# Task to carry out
Wherever "link" occurs in the entries, copy the line that holds it.

Entries shown Block Start

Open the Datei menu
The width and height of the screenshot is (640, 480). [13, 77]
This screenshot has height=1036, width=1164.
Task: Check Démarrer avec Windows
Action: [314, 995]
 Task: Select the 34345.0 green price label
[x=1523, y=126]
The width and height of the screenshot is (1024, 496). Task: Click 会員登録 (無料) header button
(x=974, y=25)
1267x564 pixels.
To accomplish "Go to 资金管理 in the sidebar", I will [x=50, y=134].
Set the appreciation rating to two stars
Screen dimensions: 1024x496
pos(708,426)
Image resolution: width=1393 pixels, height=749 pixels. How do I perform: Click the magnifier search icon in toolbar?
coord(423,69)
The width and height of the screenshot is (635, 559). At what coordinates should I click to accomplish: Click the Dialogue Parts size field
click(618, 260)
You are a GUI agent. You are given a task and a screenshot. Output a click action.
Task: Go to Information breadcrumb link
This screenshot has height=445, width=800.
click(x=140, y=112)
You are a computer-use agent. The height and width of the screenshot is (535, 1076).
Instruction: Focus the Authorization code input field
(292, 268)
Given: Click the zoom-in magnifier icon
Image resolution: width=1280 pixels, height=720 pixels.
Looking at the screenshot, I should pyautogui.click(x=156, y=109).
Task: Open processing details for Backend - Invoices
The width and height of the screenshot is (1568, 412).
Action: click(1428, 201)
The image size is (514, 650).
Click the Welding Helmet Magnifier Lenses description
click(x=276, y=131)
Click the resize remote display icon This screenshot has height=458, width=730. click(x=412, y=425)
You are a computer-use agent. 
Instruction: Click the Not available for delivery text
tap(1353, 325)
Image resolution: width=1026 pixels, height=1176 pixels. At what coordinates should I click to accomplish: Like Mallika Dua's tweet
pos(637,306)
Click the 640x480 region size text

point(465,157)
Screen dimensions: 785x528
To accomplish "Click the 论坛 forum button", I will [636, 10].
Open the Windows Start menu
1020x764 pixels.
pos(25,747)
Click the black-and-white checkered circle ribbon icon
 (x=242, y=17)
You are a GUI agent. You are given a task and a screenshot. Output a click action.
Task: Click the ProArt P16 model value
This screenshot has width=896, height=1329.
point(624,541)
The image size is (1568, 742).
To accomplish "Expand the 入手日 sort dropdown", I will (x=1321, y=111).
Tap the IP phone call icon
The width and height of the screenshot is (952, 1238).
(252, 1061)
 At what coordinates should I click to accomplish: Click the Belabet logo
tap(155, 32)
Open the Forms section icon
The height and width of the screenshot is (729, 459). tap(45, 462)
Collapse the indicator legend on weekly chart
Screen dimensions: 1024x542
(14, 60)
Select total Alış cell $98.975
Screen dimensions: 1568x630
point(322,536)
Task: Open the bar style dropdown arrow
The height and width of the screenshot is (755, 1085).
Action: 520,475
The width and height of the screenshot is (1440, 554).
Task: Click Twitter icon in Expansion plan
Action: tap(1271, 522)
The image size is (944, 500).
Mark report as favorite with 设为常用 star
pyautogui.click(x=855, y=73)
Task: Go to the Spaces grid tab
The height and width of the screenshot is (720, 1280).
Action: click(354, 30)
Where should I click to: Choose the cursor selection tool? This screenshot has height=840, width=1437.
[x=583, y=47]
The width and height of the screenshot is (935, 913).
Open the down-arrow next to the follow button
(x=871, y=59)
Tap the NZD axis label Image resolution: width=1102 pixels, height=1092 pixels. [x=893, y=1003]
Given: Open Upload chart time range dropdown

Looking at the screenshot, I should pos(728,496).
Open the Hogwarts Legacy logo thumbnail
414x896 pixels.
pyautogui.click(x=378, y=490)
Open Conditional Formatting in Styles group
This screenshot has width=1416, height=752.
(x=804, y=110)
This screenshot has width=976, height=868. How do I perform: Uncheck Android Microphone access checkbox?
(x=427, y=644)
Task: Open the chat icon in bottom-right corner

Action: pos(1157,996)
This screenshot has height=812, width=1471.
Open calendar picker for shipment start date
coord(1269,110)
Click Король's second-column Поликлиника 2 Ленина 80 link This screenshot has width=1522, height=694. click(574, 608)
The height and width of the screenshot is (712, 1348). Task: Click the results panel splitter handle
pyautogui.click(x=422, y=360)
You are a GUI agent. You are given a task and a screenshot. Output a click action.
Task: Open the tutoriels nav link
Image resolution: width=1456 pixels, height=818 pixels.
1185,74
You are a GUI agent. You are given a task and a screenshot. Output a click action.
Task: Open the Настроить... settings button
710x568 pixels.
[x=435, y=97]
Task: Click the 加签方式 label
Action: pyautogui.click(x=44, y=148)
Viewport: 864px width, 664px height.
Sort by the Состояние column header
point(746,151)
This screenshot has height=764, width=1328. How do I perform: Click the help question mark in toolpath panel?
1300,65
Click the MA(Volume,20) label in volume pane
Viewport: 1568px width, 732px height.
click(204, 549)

Entries shown Block End

# Answer to this problem
Task: Go to Information breadcrumb link
Click Король's second-column Поликлиника 2 Ленина 80 link This screenshot has width=1522, height=694. click(574, 608)
Task: Open the tutoriels nav link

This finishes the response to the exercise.